What the task requires
Starting at the line that contains "Open more options on Tich(ちっく)P's reply", transcribe each line exactly through the end of the data below, and skip any pictures.
>>>
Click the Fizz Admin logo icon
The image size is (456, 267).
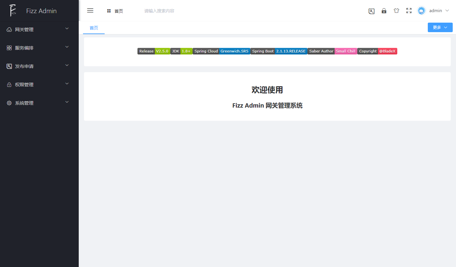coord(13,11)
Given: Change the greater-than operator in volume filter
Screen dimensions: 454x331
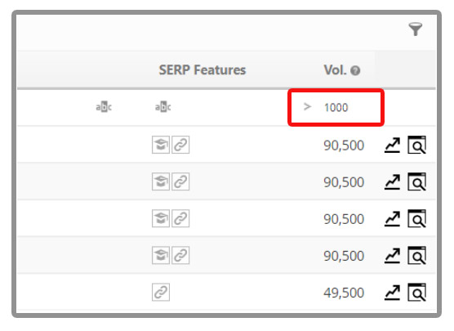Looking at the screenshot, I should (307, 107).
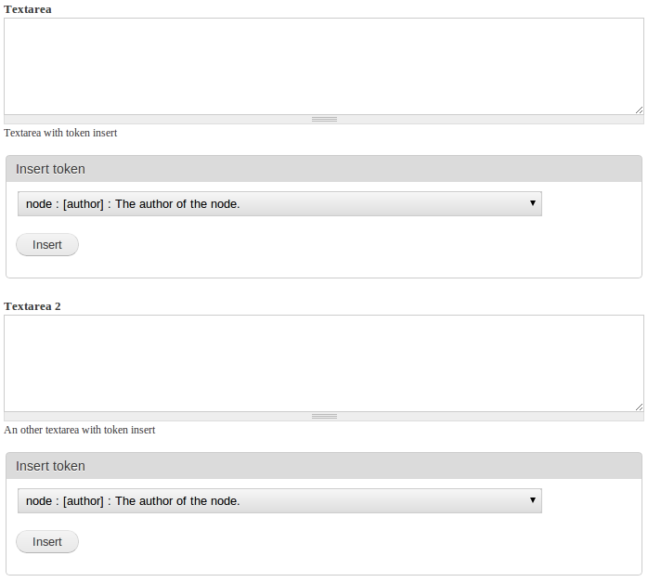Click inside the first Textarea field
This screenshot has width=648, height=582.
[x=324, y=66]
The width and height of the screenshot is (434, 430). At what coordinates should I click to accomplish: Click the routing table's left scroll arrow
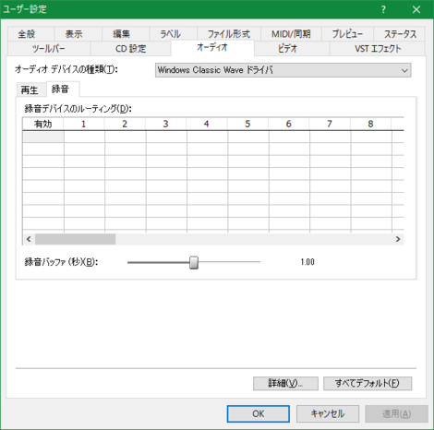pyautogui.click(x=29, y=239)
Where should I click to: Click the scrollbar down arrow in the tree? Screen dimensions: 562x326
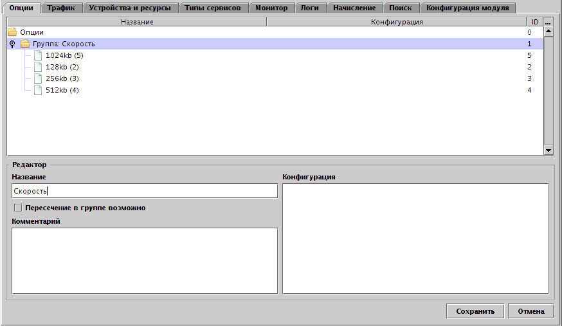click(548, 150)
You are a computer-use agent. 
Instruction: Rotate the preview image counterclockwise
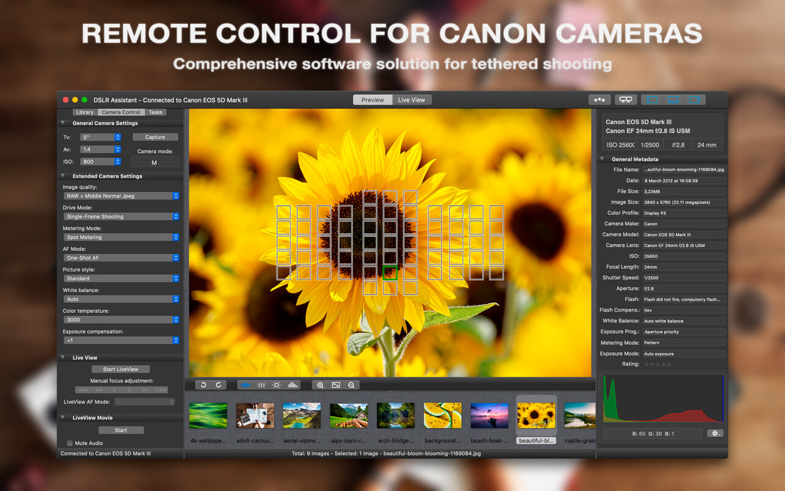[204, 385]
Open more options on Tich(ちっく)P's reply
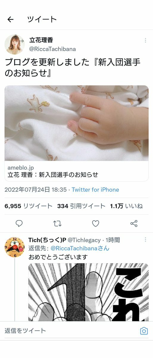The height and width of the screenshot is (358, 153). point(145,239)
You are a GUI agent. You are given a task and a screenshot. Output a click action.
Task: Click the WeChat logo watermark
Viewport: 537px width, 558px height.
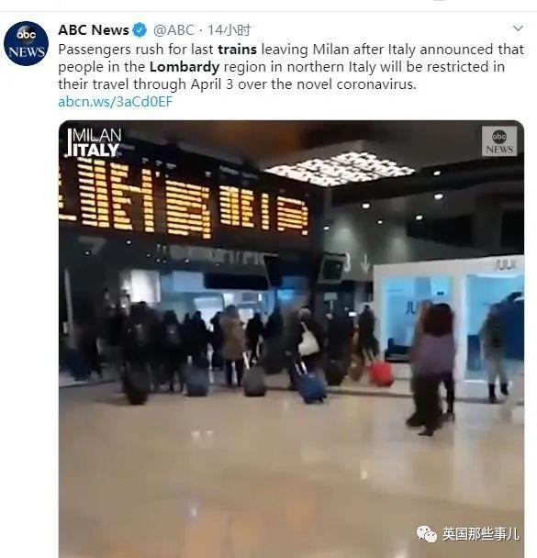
<<<
Your response
Open more options on Tich(ちっく)P's reply
The height and width of the screenshot is (358, 153). point(145,239)
You are a GUI agent. You are given a task and a screenshot. Output a click action.
Task: Click the WeChat logo watermark
Viewport: 537px width, 558px height.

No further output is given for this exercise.